*Document:*
....
Is it possible to have good compression and fail the leak-down test?

 
So the seller sends me four photos of their compression test - about 208-210 psi each.
Is it possible to have good compression and fail the leak-down test?
If it's not on tdc when the leak down is done then it's possible.

 
So the seller sends me four photos of their compression test - about 208-210 psi each.

Is it possible to have good compression and fail the leak-down test?
If it's not on tdc when the leak down is done then it's possible.
TDC is when the cam lobes point away from each other?
Yes, close enough w/o measuring.

--G
Then I did it right. Hm. Either the seller took photos of the compression test on a different engine, or I'm still not doing something right.

I suppose I can't really test the compression without putting it in the frame and hooking up the starter. Or can I ... I've got both a 6.5 amp drill, and an impact hammer ... ??

 
I pulled the throttle bodies and peeked at the intake valves:

Small_Valve.jpg


There is a bunch of red buildup on there .... I can smudge it off, so I don't think it is rust, however .. it reminds of this:

DSCF0001Small.jpg


That's from a 1983 V45 that sat in the rain for two years.

I know, let's blame ethanol! Fuel residue sitting in a humid Texan climate for a few months ...

Anyway, I wonder if the valve seats are bunged up with that stuff? At the moment I am soaking the (closed) valves on one cylinder in marvel mystery oil, later today I'll spin the crank a few times and try the leak down again.
....
*Recorded information:*
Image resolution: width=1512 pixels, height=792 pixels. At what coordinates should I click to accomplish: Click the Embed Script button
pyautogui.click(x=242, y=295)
....
*Problems to work on:*
#1 Translate this sentence from the leak-down thread into Spanish: "That's from a 1983 V45 that sat in the rain for two years."
#2 Rewrite the stretch of the leak-down thread from "I know, let's" through "leak down again.", changing "marvel mystery oil" to "penetrating oil".
#3 In the leak-down thread, what compression readings did the seller's four photos show?

*Per-task outputs:*
#1 Eso es de una V45 de 1983 que estuvo bajo la lluvia durante dos años.

#2
I know, let's blame ethanol! Fuel residue sitting in a humid Texan climate for a few months ...

Anyway, I wonder if the valve seats are bunged up with that stuff? At the moment I am soaking the (closed) valves on one cylinder in penetrating oil, later today I'll spin the crank a few times and try the leak down again.

#3 About 208-210 psi each.